Each line of the data below should be restated exactly, with images left out.

───── Source data

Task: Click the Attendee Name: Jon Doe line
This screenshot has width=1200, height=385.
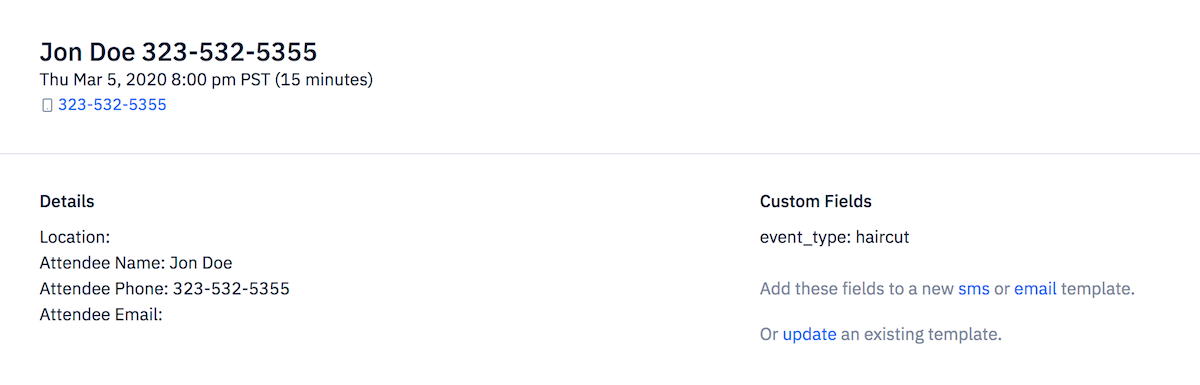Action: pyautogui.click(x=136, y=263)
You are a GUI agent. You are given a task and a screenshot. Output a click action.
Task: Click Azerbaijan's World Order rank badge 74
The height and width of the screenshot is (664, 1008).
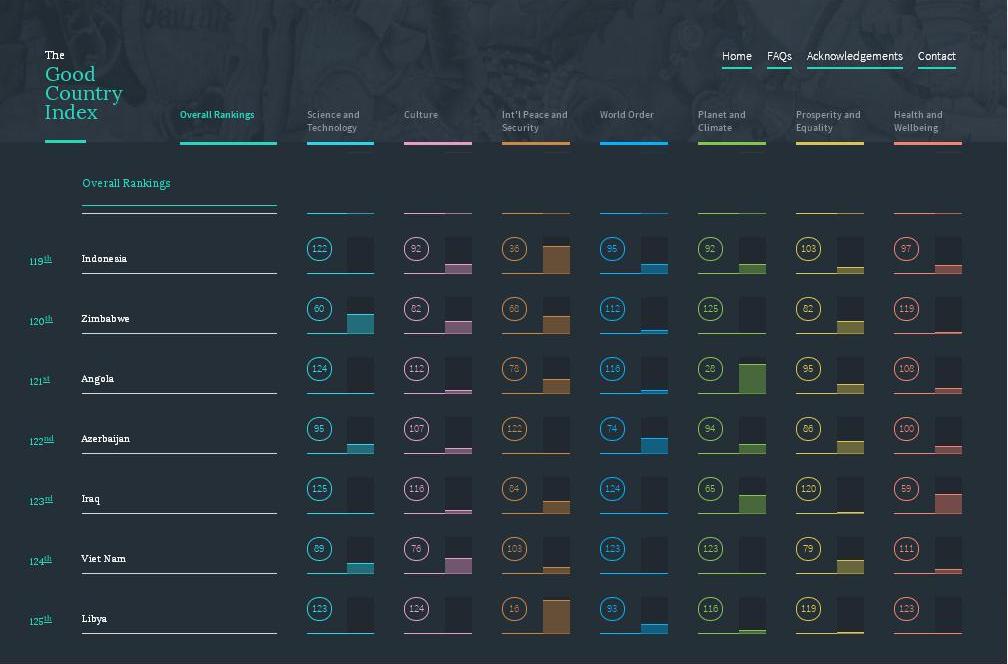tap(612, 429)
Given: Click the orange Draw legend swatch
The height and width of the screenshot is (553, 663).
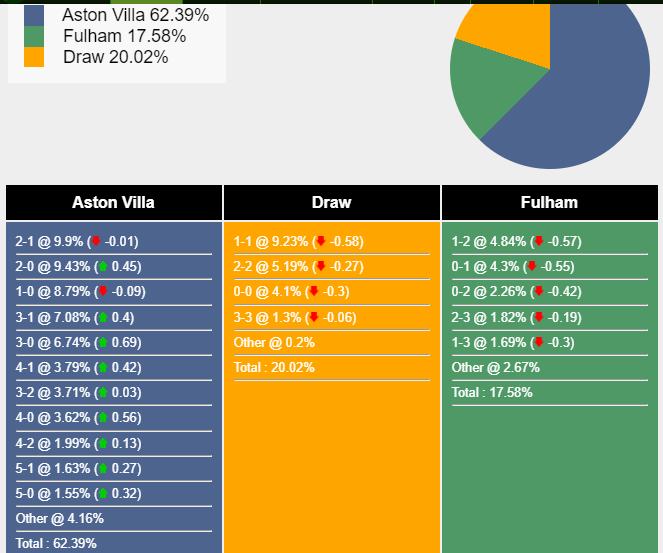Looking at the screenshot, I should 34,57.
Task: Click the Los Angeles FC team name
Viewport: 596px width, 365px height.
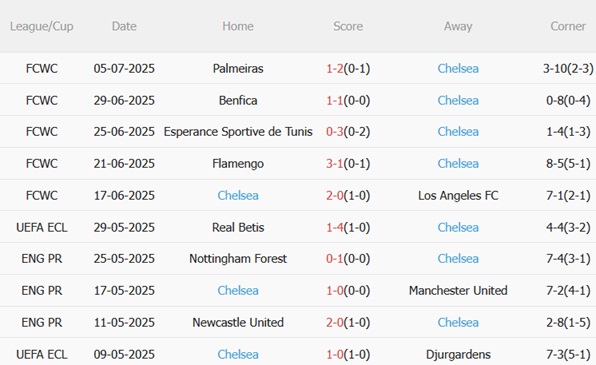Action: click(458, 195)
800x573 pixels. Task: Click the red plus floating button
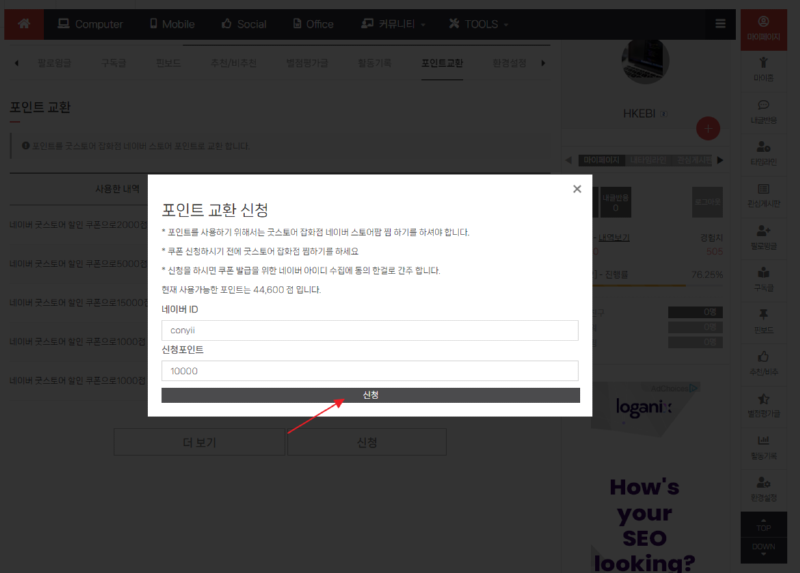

──────────

Exercise solution:
Task: Click the Attendee Name: Jon Doe line
This screenshot has width=1200, height=385.
Action: pyautogui.click(x=136, y=263)
You are a GUI agent. You are given a task and a screenshot. Output a click action.
Task: Click Azerbaijan's World Order rank badge 74
The height and width of the screenshot is (664, 1008).
tap(612, 429)
Given: Click the orange Draw legend swatch
The height and width of the screenshot is (553, 663).
Looking at the screenshot, I should 34,57.
Task: Click the Los Angeles FC team name
Viewport: 596px width, 365px height.
Action: click(458, 195)
800x573 pixels. Task: Click the red plus floating button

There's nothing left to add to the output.